A MultimediaProduction By


Photographs and Text
© Peter Turnley

Seeing Another Gulf War

By Peter Turnley
April 2003

After spending nearly three weeks in southern Iraq working as a photojournalist covering the most recent war, I arrived in Baghdad the evening of the day a crowd toppled a statue of Saddam Hussein near the Palestine Hotel. For the next week, I roamed the city and its outskirts, observing the aftermath and the near-term effects of this war on the Iraqi people.

During the month I was in Iraq I worked independently of the military. I had consciously made this choice hoping it would give me the opportunity to have the broadest exposure to the war, including its effects on the people of Iraq.

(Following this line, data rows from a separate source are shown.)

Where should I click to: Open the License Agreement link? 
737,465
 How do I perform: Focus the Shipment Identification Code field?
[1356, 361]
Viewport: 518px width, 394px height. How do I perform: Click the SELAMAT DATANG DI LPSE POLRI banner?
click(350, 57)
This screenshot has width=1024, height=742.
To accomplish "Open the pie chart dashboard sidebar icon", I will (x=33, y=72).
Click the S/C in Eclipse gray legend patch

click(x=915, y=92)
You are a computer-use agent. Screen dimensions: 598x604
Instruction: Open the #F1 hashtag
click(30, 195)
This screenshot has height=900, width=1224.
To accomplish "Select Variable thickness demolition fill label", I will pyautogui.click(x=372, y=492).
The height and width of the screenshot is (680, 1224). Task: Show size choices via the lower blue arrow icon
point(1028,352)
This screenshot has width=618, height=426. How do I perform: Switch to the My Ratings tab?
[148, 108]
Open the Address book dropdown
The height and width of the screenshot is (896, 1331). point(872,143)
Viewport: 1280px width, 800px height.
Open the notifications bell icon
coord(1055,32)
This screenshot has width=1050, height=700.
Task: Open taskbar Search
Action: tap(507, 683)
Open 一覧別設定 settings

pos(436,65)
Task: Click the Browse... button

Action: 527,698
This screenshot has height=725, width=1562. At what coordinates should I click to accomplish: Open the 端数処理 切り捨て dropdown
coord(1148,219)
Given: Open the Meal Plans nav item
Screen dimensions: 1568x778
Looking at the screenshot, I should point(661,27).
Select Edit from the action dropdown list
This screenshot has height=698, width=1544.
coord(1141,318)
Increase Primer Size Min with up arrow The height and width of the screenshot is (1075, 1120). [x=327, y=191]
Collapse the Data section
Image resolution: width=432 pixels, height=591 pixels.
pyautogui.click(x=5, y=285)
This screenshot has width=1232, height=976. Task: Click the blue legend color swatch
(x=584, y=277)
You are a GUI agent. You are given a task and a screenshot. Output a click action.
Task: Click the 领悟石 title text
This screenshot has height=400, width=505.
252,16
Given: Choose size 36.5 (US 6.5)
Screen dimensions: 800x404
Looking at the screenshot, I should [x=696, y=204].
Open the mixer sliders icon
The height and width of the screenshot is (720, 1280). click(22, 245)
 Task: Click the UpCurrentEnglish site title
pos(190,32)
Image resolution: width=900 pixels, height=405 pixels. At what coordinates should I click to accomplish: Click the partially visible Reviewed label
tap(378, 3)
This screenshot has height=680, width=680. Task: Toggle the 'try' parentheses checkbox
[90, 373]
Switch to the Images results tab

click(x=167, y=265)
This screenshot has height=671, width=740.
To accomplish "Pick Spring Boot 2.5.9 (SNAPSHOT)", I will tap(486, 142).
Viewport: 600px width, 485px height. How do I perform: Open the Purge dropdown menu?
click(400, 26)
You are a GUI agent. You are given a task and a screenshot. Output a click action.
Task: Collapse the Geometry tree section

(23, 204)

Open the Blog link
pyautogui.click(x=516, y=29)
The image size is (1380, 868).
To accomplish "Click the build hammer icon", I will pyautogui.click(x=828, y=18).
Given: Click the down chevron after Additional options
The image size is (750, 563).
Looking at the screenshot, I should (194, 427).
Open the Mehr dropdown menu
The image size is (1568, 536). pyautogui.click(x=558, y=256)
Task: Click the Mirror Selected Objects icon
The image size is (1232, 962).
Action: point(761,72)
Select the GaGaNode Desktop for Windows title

One memory will always haunt me. On April 14th, I walked into a hospital room of the Al Asskan Hospital in Baghdad. There were two beds in the room and on one of them lay two year old Martatha Hameed, in the arms of her mother, 23 yr. old, Eman Ali. I noticed as I walked into the room, an expression of great anxiety and stress on the face of Eman Ali. On another bed lay diagonally, a 10 yr. old girl, Worood Nasiaf,with curly brown hair. She was dressed in a small shirt and pants, and her feet wore only little white socks. Her head was pulled back on the side of the bed. One doctor held it in his hands, and another doctor, from the other side of the bed, pushed violently on her chest with repetitive strokes. Both doctors had looks of determined intensity in their faces, and their energy offered a great sense of hope. After many minutes of cardiac massage, one of the doctors stopped and waited a few seconds and put his stethoscope to her chest and listened.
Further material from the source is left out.